Of all the stories I’ve ever heard about chefs and their beginnings, Grady Spears may have the best.

Growing up around Fort Worth, he always wanted to be a cowboy, so the first chance he got, he moved out to West Texas to try to live the dream. To make a living, he managed the restaurant at the upscale Gage Hotel in remote Marathon. One night, when the dining room was full, the chef up and quit. So Grady grabbed an apron and a frying pan, served 100 guests – and never looked back.

Unable to hire a new chef at the Gage, he took the job on permanently, and slowly began to develop a new style of cooking. Without formal chef training, he began learning from old chuckwagon cooks and local cowboys, modernizing some dishes, and always using fresh, local ingredients.
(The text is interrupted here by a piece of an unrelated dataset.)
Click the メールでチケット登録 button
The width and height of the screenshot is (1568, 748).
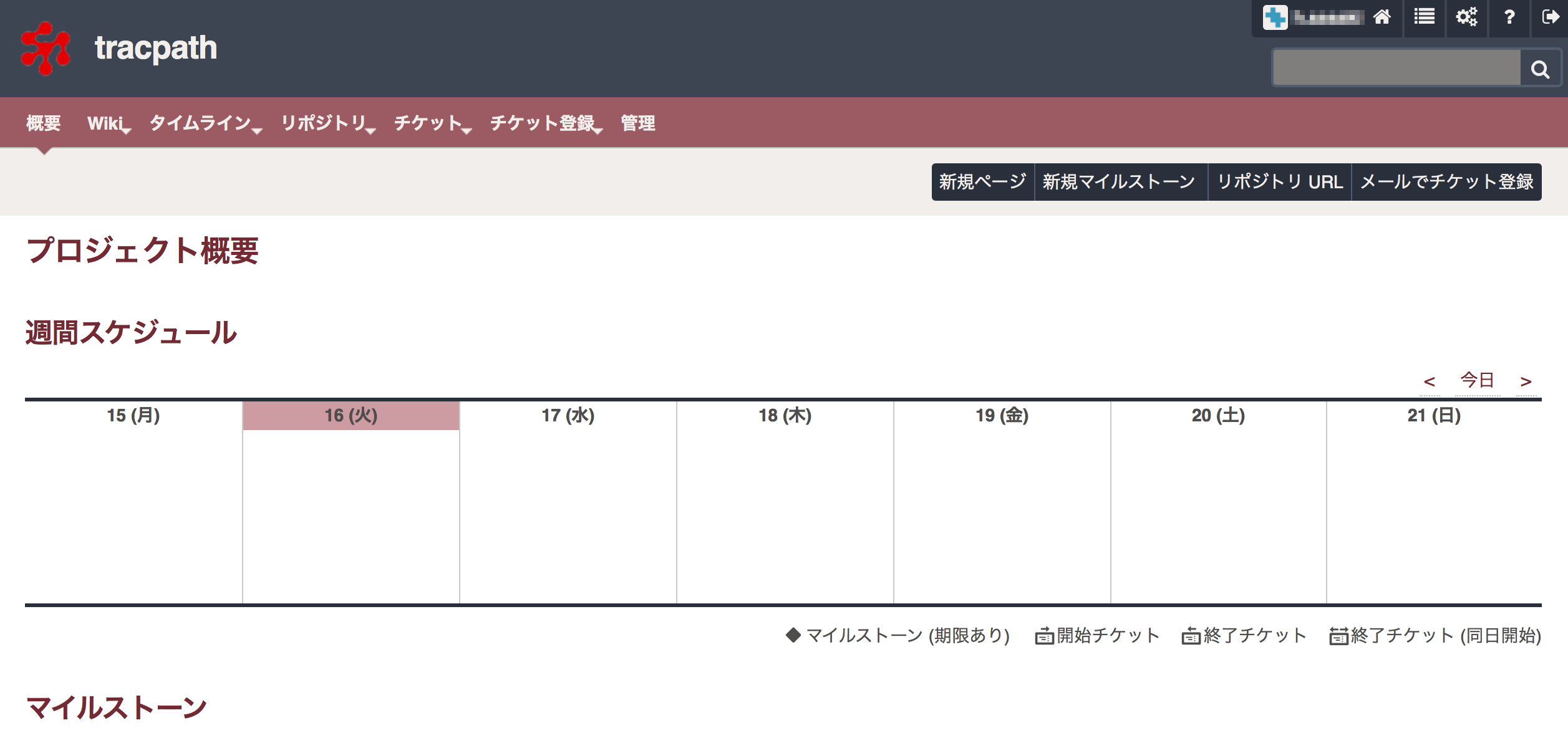pyautogui.click(x=1446, y=182)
Within a few years, he’d moved on to his own restaurant, the original Reata in Alpine, and was attracting rave notices. Even Martha Stewart made her way out to West Texas to eat Grady’s food.

Since then, Grady’s become one of the premiere Texas chefs, with a string of restaurants, cookbooks, and TV appearances to his name. (His next adventure: Big Ranch Big City, a travel and cooking show set to debut nationally on PBS this fall.)

Currently, he’s running his namesake Grady’s restaurant in Fort Worth, where dishes not to miss include pan de campo (Texas flatbread traditionally made in a Dutch oven) with braised short ribs and cotija cheese; bock-battered quail with chimichurri sauce; and an old-fashioned, beer-battered chicken-fried steak with peppery cream gravy and green-onion mashed potatoes. Not just your average cowboy chow, for sure!

We’re delighted to welcome Grady to FRESH, for appearances tomorrow as part of our Taste of Texas celebration.  Grady will be signing cookbooks from 9-11 a.m. Then, 11 a.m.-1 p.m. he’ll be out on the patio, demonstrating how to cook up some of the dishes he’s made famous in his restaurants.